#ZingaPrendilGommone. È semplice, e sta tutto in un hashtag. Credo che Nicola Zingaretti dovrebbe farlo, e con lui Nicola Fratoianni, Emma Bonino, e – se vuole – persino Mara Carfagna.
Dovrebbero tutti prendere il gommone e andare a bordo della Sea Watch, stamattina, soprattutto se la nave dello scandalo sta per forzare il blocco imposto dal decreto sicurezza.
Dovrebbero farlo tutti perché così sarebbe plastico che in questo paese ci sono solo due linee: o con Matteo Salvini, per i porti chiusi. O con l’opposizione per stabilire che gli esseri umani che scappano dai lager e dalle galere hanno diritto all’asilo, come prescrivono la legge del mare e la dichiarazione dei diritti dell’uomo.
Fino ad oggi è stata una sfida impari: da un lato una coalizione, e un leader , dall’altro un pugno di civili e di obiettori eroici ma isolati. Il parroco sul sagrato. Gli abitanti e le famiglie di Castelnuovo di Porto, che sono andato a fermare i torpedoni dello sgombero. Il geniale Simone, spirito libero della periferia di Roma, il ragazzo che ha messo in crisi Casapound. E poi padre Krajewski, l’elemosiniere staccacontatori. Solo a Casal Bruciato una rappresentante delle istituzioni – Virginia Raggi – ha avuto il pregio di nuotare controcorrente.
Adesso Zingaretti – e con lui gli altri – ha la possibilità di osare il gesto simbolico chiaro, scarlatto, inequivocabile. Di qua o di là.

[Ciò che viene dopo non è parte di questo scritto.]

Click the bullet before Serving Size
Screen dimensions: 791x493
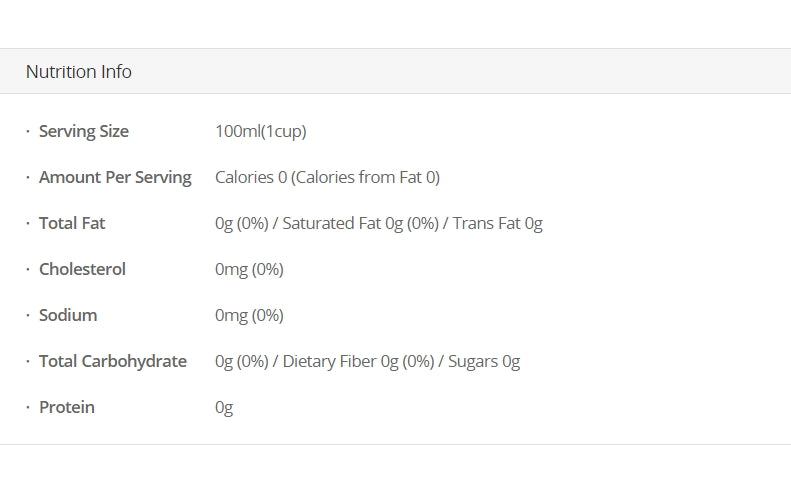click(28, 131)
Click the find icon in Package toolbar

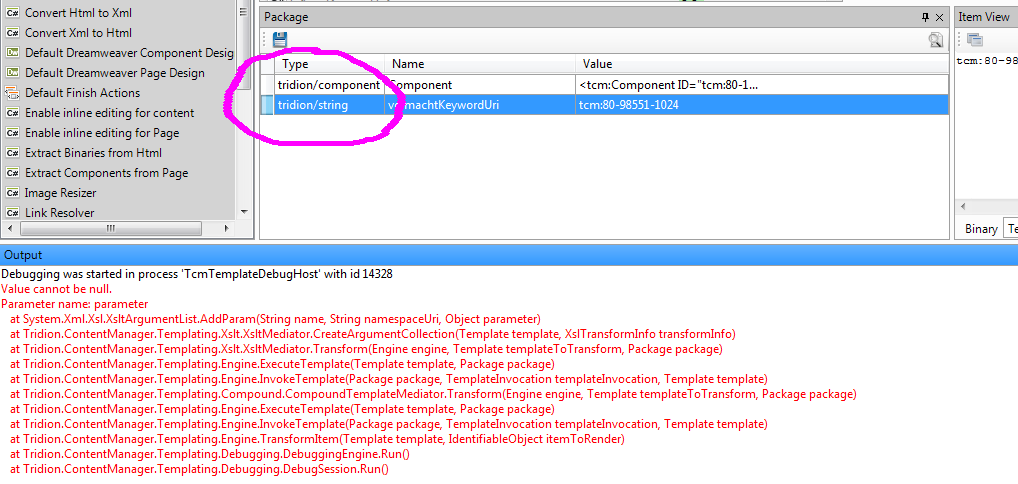pyautogui.click(x=935, y=40)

E dunque di là, dalla parte di chi è stato bloccato per 14 giorni in mezzo al mare. Come un appestato. Al fianco di chi mezzo disidratato chiede di essere accolto dopo aver traversato il Mediterraneo.

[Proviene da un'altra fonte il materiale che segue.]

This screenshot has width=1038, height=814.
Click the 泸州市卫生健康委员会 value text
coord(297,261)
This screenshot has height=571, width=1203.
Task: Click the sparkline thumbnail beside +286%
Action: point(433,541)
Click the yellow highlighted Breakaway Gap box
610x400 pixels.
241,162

Forse il leader del Pd pagherebbe un piccolo prezzo per questo gesto di sfida: qualche molmostoso dissenso interno. Qualche commentatore acido. Qualche sopracciglio levato a livello europeo.

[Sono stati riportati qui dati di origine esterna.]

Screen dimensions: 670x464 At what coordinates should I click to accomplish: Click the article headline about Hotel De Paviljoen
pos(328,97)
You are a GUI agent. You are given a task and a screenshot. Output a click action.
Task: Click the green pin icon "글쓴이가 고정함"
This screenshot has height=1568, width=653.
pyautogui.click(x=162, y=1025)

Tuttavia le leadership – non solo quelle moderne – si formano sempre nella lotta, nel pieno di una battaglia, nella capacità di osare. Il leader, se non è un amministratore di condominio, è colui che guida un sentimento collettivo, che lo indirizza verso un obiettivo, che lo trasforma in energia.
A Nicola Zingaretti bisogna ricordare che stavolta non c’è bisogno di girare fantomatici territori inseguendo la chimera di un partito di massa che non esiste più. Non serve un tour casa per casa. Serve una direzione, una scelta di campo, una rottura.
Oggi, la metafisica politica fa sì che possa esistere un unico confine vitale da attraversare, per prendere questa rotta e renderla visibile al mondo. È la scelta tra la remissione e la volontà, tra la paura è il coraggio.
ZingaPrendilGommone, e fa quello che le sinistre e le opposizioni hanno sempre fatto, in ogni tempo e luogo della storia. Mettiti dalla parte dei più deboli e ingaggia la battaglia senza calcoli preventivi. È questo – da sempre – l’unico modo per provare a vincere.